You are viewing a plain text version of this content. The canonical link for it is here.
Posted to dev@mahout.apache.org by Xiaobo Gu <gu...@gmail.com> on 2011/08/06 04:54:15 UTC

trainAdaptiveLogistic KDD data set test result

Hi,
I have done a very simple test against the KDD datasets wich can be
download from http://nsl.cs.unb.ca/NSL-KDD/,
the KDDTrain+.TXT and KDDTest+.TXT are used a training and test
dataset respectively, and I add the following header to them to let
them be CSV files:
duration,protocol_type,service,flag,src_bytes,dst_bytes,land,wrong_fragment,urgent,hot,num_failed_logins,logged_in,num_compromised,root_shell,su_attempted,num_root,num_file_creations,num_shells,num_access_files,num_outbound_cmds,is_host_login,is_guest_login,count,srv_count,serror_rate,srv_serror_rate,rerror_rate,srv_rerror_rate,same_srv_rate,diff_srv_rate,srv_diff_host_rate,dst_host_count,dst_host_srv_count,dst_host_same_srv_rate,dst_host_diff_srv_rate,dst_host_same_src_port_rate,dst_host_srv_diff_host_rate,dst_host_serror_rate,dst_host_srv_serror_rate,dst_host_rerror_rate,dst_host_srv_rerror_rate,class

The training and validate commands are as following:
mahout trainAdaptiveLogistic --input d:\\train.csv --output d:\\model1
--target class --categories 2 --predictors duration protocol_type
service flag src_bytes dst_bytes land wrong_fragment urgent hot
num_failed_logins logged_in num_compromised root_shell su_attempted
num_root num_file_creations num_shells num_access_files
num_outbound_cmds is_host_login is_guest_login count srv_count
serror_rate srv_serror_rate rerror_rate srv_rerror_rate same_srv_rate
diff_srv_rate srv_diff_host_rate dst_host_count dst_host_srv_count
dst_host_same_srv_rate dst_host_diff_srv_rate
dst_host_same_src_port_rate dst_host_srv_diff_host_rate
dst_host_serror_rate dst_host_srv_serror_rate dst_host_rerror_rate
dst_host_srv_rerror_rate --types numeric word word word numeric
numeric word numeric numeric numeric numeric word numeric numeric
numeric numeric numeric numeric numeric numeric word word numeric
numeric numeric numeric numeric numeric numeric numeric numeric
numeric numeric numeric numeric numeric numeric numeric numeric
numeric numeric numeric numeric numeric numeric numeric numeric
numeric numeric numeric numeric  --threads 4 --passes 1 --showperf
--features 500 --skipperfnum 399

mahout validateAdaptiveLogistic --input d:\\test.csv --model
d:\\model1 --auc --confusion --scores

And the output of validateAdaptiveLogistic on my system is as following:


Log-likelihood:Min=-100.00, Max=0.00, Mean=-27.13, Median=0.00

AUC = 0.48

=======================================================
Confusion Matrix
-------------------------------------------------------
a    	b    	c    	<--Classified as
9711 	0    	0    	 |  9711  	a     = normal
0    	12833	0    	 |  12833 	b     = anomaly
0    	0    	0    	 |  0     	c     = unknown
Default Category: unknown: 2



Entropy Matrix: [[NaN, NaN], [-0.0, -0.0]]

There are a few questions about the output:
#1, From the Confusion Matrix, it seems all the records are get
classified correctly, but the AUC is just 0.48, it should be 1.
#2, What does the number after unknown mean, the internal code for
unknown?
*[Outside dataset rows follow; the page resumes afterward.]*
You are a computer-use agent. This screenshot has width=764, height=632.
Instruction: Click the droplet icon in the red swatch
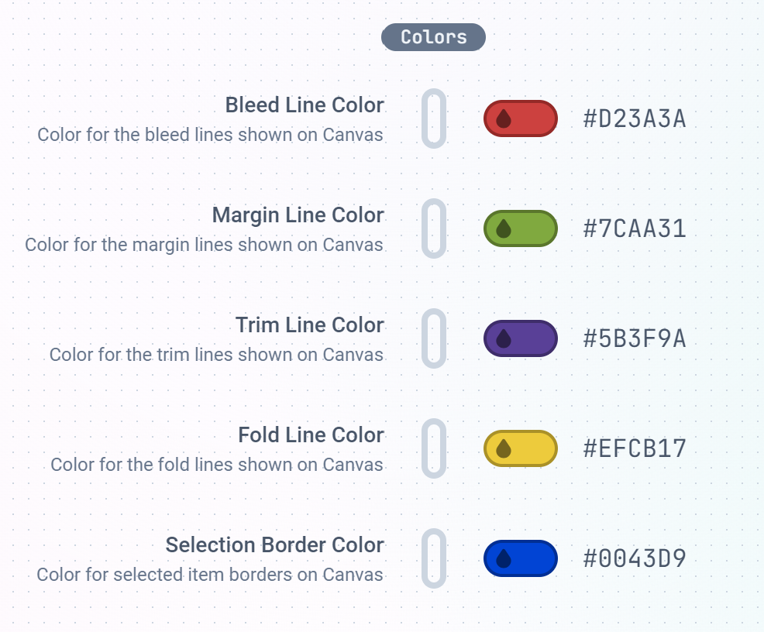(504, 119)
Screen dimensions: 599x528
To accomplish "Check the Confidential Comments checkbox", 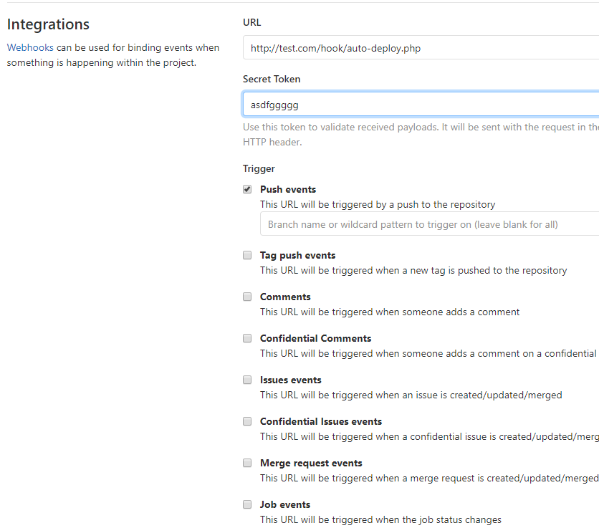I will 247,338.
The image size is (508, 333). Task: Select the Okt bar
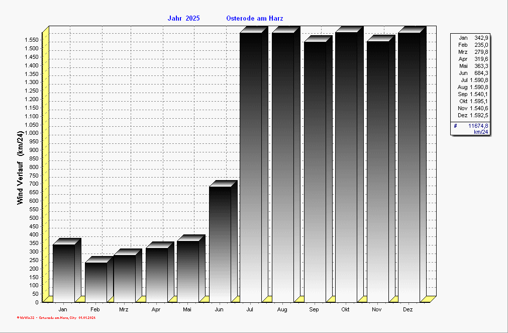tap(346, 166)
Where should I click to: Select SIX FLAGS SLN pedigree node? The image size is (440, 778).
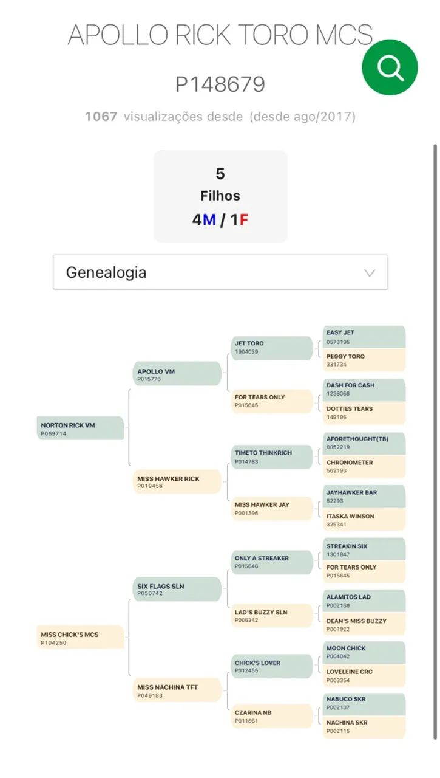(177, 589)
Since the confusionmatrix is created with default category
named unknown, so unknown will always shown in the result, even no
records are unknown, just like this example?
#3,The Entropy Matirx seems not working too.
#4,Since the result is 100% correct, is there something wrong?

Regards,

Xiaobo Gu

Re: trainAdaptiveLogistic KDD data set test result

Posted by Ted Dunning <te...@gmail.com>.
There are odd numbers.  The first problem is that you have a three-way
target and still have AUC.  That shouldn't work.  Likewise, you seem to have
no data for the third case.  This results in NaN when logs are taken.

Try re-running this without the third target variable.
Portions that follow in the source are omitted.